Start of Block

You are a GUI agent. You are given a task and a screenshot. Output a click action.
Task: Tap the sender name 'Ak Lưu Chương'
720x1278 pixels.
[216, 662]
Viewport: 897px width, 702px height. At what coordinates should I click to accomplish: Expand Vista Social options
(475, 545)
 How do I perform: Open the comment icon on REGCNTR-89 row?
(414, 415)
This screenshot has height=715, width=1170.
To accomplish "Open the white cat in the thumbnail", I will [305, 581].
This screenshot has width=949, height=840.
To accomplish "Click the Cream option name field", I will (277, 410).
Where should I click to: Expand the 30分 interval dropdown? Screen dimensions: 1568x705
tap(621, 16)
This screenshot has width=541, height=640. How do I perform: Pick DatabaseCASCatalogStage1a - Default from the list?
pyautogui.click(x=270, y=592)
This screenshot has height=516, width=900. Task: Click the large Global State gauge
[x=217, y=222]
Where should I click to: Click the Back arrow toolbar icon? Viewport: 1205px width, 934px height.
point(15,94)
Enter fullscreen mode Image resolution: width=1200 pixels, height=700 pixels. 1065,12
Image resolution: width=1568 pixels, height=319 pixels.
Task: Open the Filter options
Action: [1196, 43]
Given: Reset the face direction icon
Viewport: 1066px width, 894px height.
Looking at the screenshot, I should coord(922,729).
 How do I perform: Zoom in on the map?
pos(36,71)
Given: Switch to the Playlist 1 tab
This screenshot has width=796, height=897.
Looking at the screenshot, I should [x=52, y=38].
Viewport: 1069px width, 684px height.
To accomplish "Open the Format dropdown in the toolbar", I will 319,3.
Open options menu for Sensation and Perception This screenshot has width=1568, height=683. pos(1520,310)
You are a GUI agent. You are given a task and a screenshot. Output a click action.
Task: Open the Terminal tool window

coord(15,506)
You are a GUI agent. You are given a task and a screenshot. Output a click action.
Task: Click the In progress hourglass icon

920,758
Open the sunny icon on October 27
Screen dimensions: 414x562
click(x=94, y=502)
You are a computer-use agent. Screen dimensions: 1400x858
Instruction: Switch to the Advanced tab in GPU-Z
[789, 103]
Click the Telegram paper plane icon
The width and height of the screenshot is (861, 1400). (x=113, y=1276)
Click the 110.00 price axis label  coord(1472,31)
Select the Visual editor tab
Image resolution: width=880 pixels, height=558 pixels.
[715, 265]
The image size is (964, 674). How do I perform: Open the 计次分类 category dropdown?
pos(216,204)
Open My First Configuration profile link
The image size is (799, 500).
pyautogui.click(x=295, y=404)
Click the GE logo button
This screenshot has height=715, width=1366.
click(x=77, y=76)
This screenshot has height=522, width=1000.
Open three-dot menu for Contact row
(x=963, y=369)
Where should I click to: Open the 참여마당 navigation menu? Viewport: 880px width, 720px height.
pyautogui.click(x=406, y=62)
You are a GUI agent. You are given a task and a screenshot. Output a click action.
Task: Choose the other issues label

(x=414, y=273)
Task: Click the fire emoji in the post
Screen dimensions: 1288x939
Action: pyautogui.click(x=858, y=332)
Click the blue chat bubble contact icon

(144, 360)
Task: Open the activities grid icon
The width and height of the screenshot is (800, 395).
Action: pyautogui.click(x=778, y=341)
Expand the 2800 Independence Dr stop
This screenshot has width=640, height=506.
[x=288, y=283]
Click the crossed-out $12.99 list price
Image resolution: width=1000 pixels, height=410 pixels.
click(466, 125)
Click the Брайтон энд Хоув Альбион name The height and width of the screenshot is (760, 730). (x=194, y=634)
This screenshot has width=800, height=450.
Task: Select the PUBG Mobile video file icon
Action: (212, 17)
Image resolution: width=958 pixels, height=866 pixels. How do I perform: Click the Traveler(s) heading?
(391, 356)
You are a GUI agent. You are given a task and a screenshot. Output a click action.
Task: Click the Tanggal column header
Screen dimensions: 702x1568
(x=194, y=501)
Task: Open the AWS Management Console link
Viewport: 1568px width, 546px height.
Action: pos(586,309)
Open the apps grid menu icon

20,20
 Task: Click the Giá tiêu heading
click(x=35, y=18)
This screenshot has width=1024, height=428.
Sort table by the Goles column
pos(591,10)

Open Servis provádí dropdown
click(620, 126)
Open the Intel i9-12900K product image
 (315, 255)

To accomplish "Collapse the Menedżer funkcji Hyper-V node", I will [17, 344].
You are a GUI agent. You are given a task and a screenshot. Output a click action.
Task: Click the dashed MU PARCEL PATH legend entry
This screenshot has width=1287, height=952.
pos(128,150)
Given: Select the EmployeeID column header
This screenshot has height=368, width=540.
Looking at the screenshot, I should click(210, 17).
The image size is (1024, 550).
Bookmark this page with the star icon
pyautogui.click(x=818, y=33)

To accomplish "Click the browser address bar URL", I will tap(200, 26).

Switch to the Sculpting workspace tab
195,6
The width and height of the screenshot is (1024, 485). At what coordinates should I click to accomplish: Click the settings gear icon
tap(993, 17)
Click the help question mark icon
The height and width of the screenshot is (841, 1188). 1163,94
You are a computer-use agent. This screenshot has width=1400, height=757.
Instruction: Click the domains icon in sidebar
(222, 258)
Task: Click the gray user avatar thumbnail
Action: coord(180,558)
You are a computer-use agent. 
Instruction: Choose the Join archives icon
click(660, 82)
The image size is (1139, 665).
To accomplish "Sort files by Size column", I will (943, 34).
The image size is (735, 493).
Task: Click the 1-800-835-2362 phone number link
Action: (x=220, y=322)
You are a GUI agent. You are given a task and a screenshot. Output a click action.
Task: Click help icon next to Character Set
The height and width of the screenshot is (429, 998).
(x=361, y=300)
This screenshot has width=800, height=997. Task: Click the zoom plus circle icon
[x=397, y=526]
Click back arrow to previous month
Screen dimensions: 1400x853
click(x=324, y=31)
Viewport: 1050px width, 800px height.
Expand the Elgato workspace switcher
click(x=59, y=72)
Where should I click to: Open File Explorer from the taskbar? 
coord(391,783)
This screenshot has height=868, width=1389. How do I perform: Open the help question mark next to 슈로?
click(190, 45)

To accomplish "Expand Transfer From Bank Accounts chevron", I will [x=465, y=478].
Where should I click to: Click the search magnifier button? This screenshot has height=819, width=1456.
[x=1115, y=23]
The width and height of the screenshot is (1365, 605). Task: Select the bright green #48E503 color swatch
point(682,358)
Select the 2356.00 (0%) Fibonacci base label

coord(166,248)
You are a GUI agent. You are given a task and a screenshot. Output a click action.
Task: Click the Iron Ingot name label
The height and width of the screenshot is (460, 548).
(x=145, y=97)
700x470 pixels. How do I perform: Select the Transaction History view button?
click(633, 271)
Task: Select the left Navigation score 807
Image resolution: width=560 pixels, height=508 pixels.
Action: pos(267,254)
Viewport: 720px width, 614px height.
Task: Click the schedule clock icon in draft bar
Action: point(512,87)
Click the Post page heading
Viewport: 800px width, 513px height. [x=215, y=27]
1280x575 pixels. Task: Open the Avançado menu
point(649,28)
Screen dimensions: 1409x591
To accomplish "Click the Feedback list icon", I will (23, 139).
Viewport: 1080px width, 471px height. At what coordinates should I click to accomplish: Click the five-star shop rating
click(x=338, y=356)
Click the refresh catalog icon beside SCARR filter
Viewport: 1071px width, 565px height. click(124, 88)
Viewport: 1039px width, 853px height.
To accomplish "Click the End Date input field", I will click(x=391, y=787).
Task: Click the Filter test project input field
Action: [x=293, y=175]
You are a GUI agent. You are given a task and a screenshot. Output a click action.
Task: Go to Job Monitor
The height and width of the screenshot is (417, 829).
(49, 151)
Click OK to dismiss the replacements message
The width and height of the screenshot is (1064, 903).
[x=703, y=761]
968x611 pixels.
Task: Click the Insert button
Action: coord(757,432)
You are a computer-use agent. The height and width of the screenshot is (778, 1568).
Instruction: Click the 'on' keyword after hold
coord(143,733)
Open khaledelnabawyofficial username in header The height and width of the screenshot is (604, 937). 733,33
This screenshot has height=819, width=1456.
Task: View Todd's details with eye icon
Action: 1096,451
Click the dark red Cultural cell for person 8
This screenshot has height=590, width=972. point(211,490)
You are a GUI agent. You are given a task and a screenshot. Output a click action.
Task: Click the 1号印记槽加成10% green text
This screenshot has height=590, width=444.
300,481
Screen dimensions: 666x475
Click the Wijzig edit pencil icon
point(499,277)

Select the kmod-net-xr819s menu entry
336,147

End of Block

▶ **TASK DESCRIPTION**:
Go back to the listing above. Copy word for word the lines from the one with "Viewport: 1066px width, 894px height." through the one with "Task: Open the activities grid icon", and nothing more.

▶ **EXERCISE SOLUTION**:
Viewport: 1066px width, 894px height.
Looking at the screenshot, I should coord(922,729).
 How do I perform: Zoom in on the map?
pos(36,71)
Given: Switch to the Playlist 1 tab
This screenshot has width=796, height=897.
Looking at the screenshot, I should [x=52, y=38].
Viewport: 1069px width, 684px height.
To accomplish "Open the Format dropdown in the toolbar", I will 319,3.
Open options menu for Sensation and Perception This screenshot has width=1568, height=683. pos(1520,310)
You are a GUI agent. You are given a task and a screenshot. Output a click action.
Task: Open the Terminal tool window

coord(15,506)
You are a GUI agent. You are given a task and a screenshot. Output a click action.
Task: Click the In progress hourglass icon

920,758
Open the sunny icon on October 27
Screen dimensions: 414x562
click(x=94, y=502)
You are a computer-use agent. Screen dimensions: 1400x858
Instruction: Switch to the Advanced tab in GPU-Z
[789, 103]
Click the Telegram paper plane icon
The width and height of the screenshot is (861, 1400). (x=113, y=1276)
Click the 110.00 price axis label  coord(1472,31)
Select the Visual editor tab
Image resolution: width=880 pixels, height=558 pixels.
[715, 265]
The image size is (964, 674). How do I perform: Open the 计次分类 category dropdown?
pos(216,204)
Open My First Configuration profile link
The image size is (799, 500).
pyautogui.click(x=295, y=404)
Click the GE logo button
This screenshot has height=715, width=1366.
click(x=77, y=76)
This screenshot has height=522, width=1000.
Open three-dot menu for Contact row
(x=963, y=369)
Where should I click to: Open the 참여마당 navigation menu? Viewport: 880px width, 720px height.
pyautogui.click(x=406, y=62)
You are a GUI agent. You are given a task and a screenshot. Output a click action.
Task: Choose the other issues label

(x=414, y=273)
Task: Click the fire emoji in the post
Screen dimensions: 1288x939
Action: pyautogui.click(x=858, y=332)
Click the blue chat bubble contact icon

(144, 360)
Task: Open the activities grid icon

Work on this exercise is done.